Residual fragments: Leave or chase?
These tiny fragments could be a big deal or of little concern.
Are clinically insignificant stone fragments (CIRFs) of less than or equal to 4 mm in the urinary system following an intervention, such as extracorporeal shock wave lithotripsy, ureteroscopy or percutaneous nephrolithotomy, truly clinically insignificant?
“Meta-analysis data indicate that about one-third of patients with residual fragments had a stone-related event requiring reintervention,” said Amy Krambeck, MD, professor of urology and chief of the division of endourology/stone disease at Northwestern University in Chicago.

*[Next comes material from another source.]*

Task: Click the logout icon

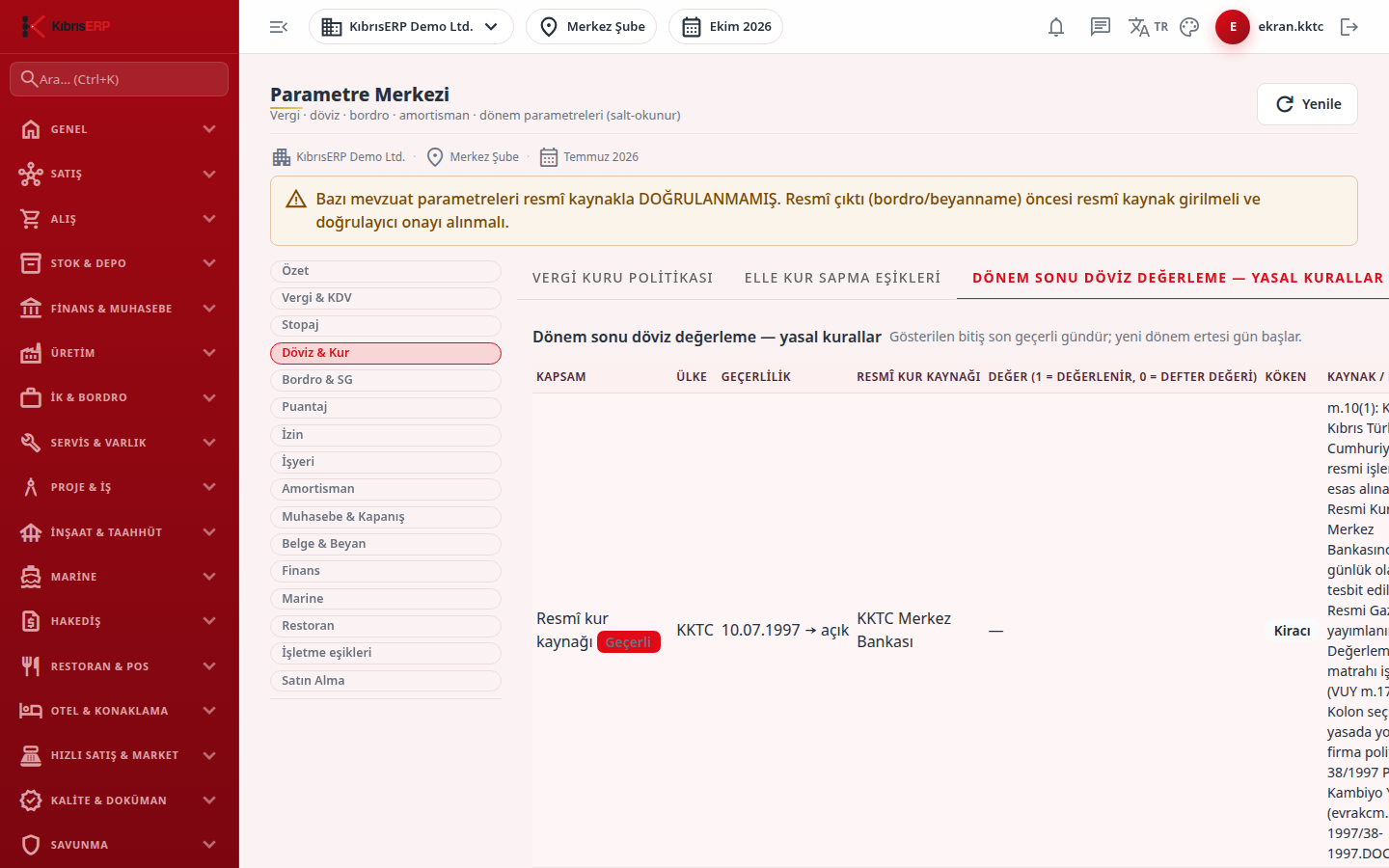Action: (x=1349, y=27)
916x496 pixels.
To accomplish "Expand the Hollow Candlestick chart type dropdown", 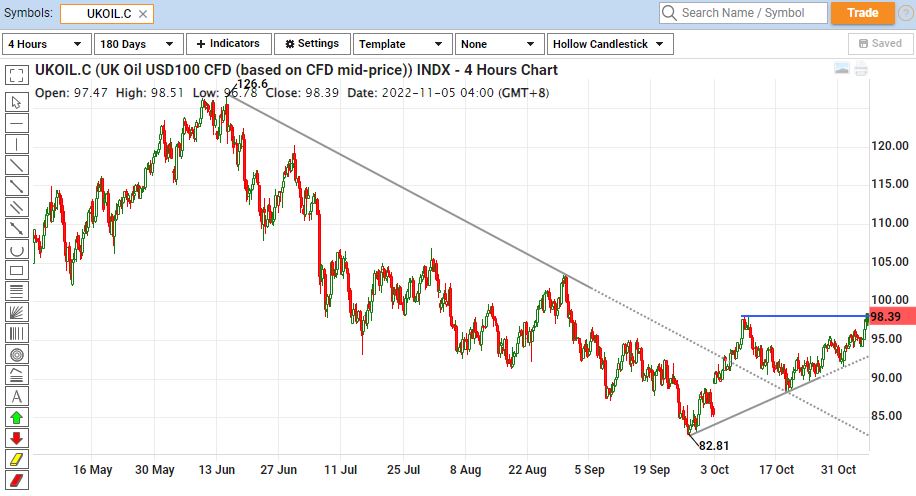I will (x=610, y=44).
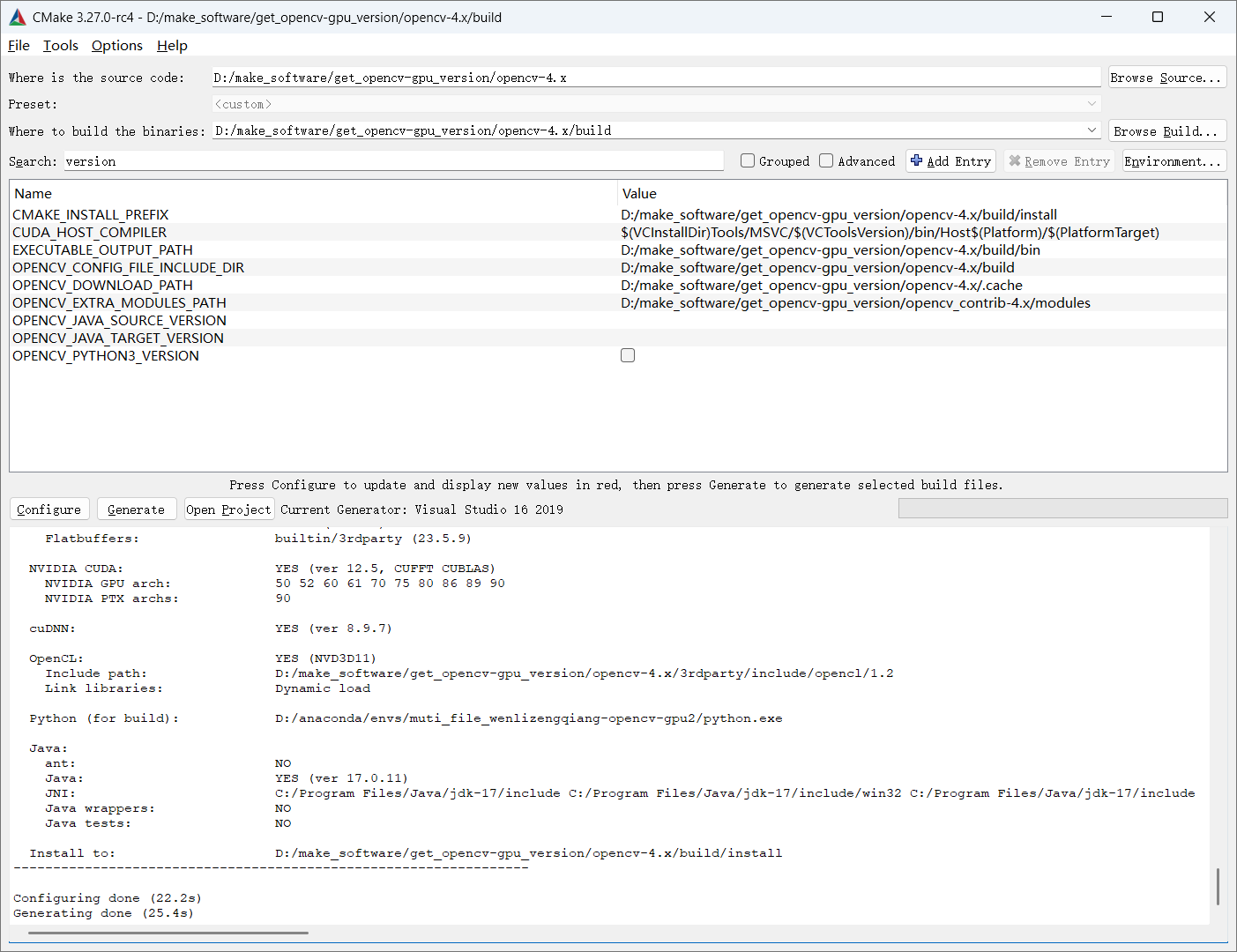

In Saturday’s panel discussion, “Residual Fragments After Stone Surgery: Leave or Chase?,” Dr. Krambeck cited the literature to build a strong argument for removing residual fragments, including evidence that residual fragments of greater than 2 mm after percutaneous nephrolithotomy are associated with the need for more surgery, infectious complications, renal insufficiency and a poorer quality of life.
“The pain score in patients with small nonobstructing renal stone improved when they were stone-free,” Dr. Krambeck said.
Cost is another negative. Treating unplanned residual fragments costs roughly $100 more than the fixed cost of a planned completion surgery for residual fragments. Overall, “residual fragments are associated with increased stone events and the need for treatment, infectious events, decreased quality of life and increased health care costs,” she added.
Providing the counterargument for leaving CIRFs alone, Thomas Tailly, MD, PhD, a urologist-endourologist at the University Hospital of Ghent, Belgium, argued that the very definitions of “stone-free” and CIRF are themselves up for debate.
“What size residual fragment is acceptable to leave? What size residual fragment is insignificant? There’s a lack of consensus,” Dr. Tailly said. Heterogeneity in data causes difficulties in defining residual fragments and their outcome during follow-up. “It’s difficult to compare fragments head to head,” he said.
Moreover, Dr. Tailly argued that chasing residual stones of less than 4 mm is not cost-effective because residual fragments of this size are not likely to require reintervention.
What about quality of life for patients who don’t undergo residual fragment treatment? Dr. Tailly cited Wisconsin Quality of Life Index questionnaire data from 313 patients, 36.6% of whom had a median 7 mm stone after undergoing stone treatment. “Patients were less happy if they were treated for a residual fragment,” Dr. Tailly said.
Dr. Tailly argued that because most residual fragments of less than 4 mm won’t need treatment, the routine treatment of residual fragments is more costly than observation.
“Quality of life is worse in patients who are treated for residual fragments, and adequate metabolic evaluation and preventive measures may reduce recurrence,” he said.
Whatever course you decide to take, to treat a CIRF or not, “It’s important to engage the patient in the decision,” said moderator Daron Smith, MD.